The hike to Dark Hollow Falls is one of the shortest waterfall hike in Shenandoah National Park. Dark Hollow Falls is a picturesque waterfall with a 70 foot drop. The trailhead for the falls is well marked at mile marker 50.7.
The hike to the top of the falls is only 6/10th of a mile from the trailhead. The top of the falls are partially visible from the observation platform at the top of the Dark Hollow Falls. The better composition of the falls is at the base of the falls just 1/10th of a mile further down the trail.
The hike to the Dark Hollow Falls is mainly down hill. This also means that the return hike to the trailhead can be a relatively challenging uphill hike. Take your time on the return trip to the trailhead. Hogcamp Branch runs close to the trail in several spots providing good photo opportunities on the return trip from the falls that will provide a break on the way back to the trailhead.
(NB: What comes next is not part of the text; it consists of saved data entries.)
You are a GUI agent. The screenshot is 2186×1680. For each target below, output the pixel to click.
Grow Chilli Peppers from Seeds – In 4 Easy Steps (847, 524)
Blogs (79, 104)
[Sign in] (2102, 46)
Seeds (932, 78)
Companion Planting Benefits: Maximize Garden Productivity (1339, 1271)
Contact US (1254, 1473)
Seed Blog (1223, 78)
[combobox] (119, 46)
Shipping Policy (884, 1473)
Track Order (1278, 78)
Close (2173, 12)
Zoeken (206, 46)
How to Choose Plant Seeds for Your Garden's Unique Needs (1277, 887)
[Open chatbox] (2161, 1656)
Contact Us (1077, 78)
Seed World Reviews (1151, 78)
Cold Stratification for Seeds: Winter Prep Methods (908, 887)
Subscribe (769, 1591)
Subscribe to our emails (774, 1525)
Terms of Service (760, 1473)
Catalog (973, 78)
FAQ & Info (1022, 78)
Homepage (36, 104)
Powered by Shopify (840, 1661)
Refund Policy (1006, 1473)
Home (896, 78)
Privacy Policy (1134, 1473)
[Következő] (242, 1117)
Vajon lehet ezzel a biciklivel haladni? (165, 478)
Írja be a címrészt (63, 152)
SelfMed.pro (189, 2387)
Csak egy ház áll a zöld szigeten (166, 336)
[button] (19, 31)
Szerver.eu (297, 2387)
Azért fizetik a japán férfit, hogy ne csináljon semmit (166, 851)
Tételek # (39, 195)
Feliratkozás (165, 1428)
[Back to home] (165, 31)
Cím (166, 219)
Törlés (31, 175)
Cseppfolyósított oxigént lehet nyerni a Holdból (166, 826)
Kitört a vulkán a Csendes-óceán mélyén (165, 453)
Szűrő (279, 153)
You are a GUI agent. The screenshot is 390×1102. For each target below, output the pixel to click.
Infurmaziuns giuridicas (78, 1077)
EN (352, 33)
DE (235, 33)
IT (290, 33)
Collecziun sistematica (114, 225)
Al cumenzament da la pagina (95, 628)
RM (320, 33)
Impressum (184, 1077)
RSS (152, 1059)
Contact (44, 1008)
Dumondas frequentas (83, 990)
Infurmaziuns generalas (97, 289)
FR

I found several good compositions at the base of the falls. Make sure to bring along both wide angle and ultra wide angle lens to photograph Dark Hollow Falls. The ultra wide angle lens can be used to capture close ups of the lower cascade while also capturing the main falls in the background.
I used the Olympus 9-18mm Micro Four Thirds lens. I was able to save about $200 by buy-ing the international version on Amazon for my Olympus OM-D E-M1. If you buy the international version make sure you test the lens quickly so you can return a defective lens to Amazon, as the international version of the lens comes with no warranty. Full frame DSLR users can use a lens like Canon 17-40mm f/4 lens and crop sensor owners can use a lens like the Canon 10-20mm lens.
Also make sure to bring along several strengths of neutral density (ND) filter of a variable ND filter to help slow down the shutter speed to give the water a silky effect.
Dark Hollow Falls is a popular trail in Shenandoah so I began my hike very early in the morning. I started hiking to the falls right at sunrise and didn’t see another hiker until the return hike to the trailhead.